By Trevor Little
April 10 2012
With Google still digesting last week’s Full Federal Court’s decision on sponsored links, the US Court of Appeals for the Fourth Circuit has effectively revived Rosetta Stone’s dispute with the search engine giant.
In July 2009 Rosetta Stone - a provider of language learning solutions - filed a lawsuit against the search giant alleging that Google had committed trademark infringement by selling Rosetta’s trademarks to third-party advertisers for use as keywords, and that the search engine giant had “set up a system wherein Rosetta Stone and others are, de facto, forced to pay Google to reduce the likelihood that consumers will be confused by Google’s own practices”. A year later, a judge from the US District Court for the Eastern District of Virginia dismissed Rosetta Stone's case, finding that consumer confusion was unlikely.
As WTR reported previously, part of the evidence that Rosetta Stone filed in its appeal was a study that Google itself carried out, which suggested that use of trademarks in sponsored link text resulted in a "high" degree of consumer confusion, with 94% of users confused “at least once” during the study.

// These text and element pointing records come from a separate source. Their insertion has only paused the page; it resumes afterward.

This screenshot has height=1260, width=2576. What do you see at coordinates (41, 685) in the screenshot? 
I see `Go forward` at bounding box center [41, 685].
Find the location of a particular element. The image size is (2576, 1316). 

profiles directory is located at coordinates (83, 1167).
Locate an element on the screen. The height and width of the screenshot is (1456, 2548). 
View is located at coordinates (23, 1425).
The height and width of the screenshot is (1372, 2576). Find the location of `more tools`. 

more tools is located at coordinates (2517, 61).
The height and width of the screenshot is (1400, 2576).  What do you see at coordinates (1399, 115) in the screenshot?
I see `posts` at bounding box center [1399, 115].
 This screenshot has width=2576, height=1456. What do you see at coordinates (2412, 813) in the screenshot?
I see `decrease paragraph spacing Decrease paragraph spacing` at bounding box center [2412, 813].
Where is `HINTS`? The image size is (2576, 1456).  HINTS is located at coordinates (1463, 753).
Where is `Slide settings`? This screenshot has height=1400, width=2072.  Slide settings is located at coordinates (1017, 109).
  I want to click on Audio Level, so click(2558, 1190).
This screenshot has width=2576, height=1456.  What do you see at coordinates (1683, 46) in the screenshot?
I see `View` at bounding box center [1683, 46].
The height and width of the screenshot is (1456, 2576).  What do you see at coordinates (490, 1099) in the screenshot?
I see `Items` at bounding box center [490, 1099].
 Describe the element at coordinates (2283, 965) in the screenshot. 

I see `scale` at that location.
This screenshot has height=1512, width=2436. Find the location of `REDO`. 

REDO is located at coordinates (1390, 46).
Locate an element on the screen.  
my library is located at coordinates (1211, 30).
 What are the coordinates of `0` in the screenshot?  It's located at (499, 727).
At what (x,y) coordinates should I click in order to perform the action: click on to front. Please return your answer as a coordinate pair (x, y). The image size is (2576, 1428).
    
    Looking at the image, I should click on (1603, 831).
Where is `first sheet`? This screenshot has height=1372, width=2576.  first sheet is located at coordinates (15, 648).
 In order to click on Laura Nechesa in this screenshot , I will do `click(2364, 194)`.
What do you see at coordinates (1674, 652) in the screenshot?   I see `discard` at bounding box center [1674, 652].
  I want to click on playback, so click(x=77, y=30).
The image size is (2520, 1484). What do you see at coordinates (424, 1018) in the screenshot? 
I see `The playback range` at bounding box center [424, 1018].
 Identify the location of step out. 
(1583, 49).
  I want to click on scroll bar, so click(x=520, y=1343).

Yesterday the US Court of Appeals for the Fourth Circuit overturned most of the lower court’s ruling, stating “that a reasonable trier of fact could find that Google intended to cause confusion in that it acted with the knowledge that confusion was very likely to result from its use of the marks”.
While affirming the district court’s findings with respect to the claims of vicarious infringement and unjust enrichment, it vacated “the district court’s order with respect to Rosetta Stone’s direct infringement, contributory infringement and dilution claims”, and remanded the case for further proceedings on the latter claims.
One of the issues scrutinised was that of functionality. The district court previously stated that the trademarks used as keywords effectively became functional when used on Google’s search engine, as they perform an “essential indexing function” and enable Google to identify in its databases relevant information in response to a web user’s query.
However, in yesterday’s decision the Fourth Circuit found that “the functionality doctrine simply does not apply in these circumstances. The functionality analysis was focused on whether Rosetta Stone’s mark made Google’s product more useful, neglecting to consider whether the mark was functional as Rosetta Stone used it. Rosetta Stone uses its registered mark as a classic source identifier in connection with its language learning products. Clearly, there is nothing functional about Rosetta Stone’s use of its own mark… Once it is determined that the product feature - the word mark ROSETTA STONE in this case - is not functional, then the functionality doctrine has no application, and it is irrelevant whether Google’s computer program functions better by use of Rosetta Stone’s non-functional mark… As the case progresses on remand, Google may well be able to establish that its use of Rosetta Stone’s marks in its AdWords program is not an infringing use of such marks; however, Google will not be able to do so based on the functionality doctrine.”
While the battle is set to continue, writing in his blog Michael Atkins argues that the decision is the right one, but predicts that the end result will be the same – that Google “won’t be directly or indirectly liable for counterfeiters’ purchase of Rosetta Stone’s trademark as a search engine keyword. But this time, the analysis won’t be tortured and misleading”.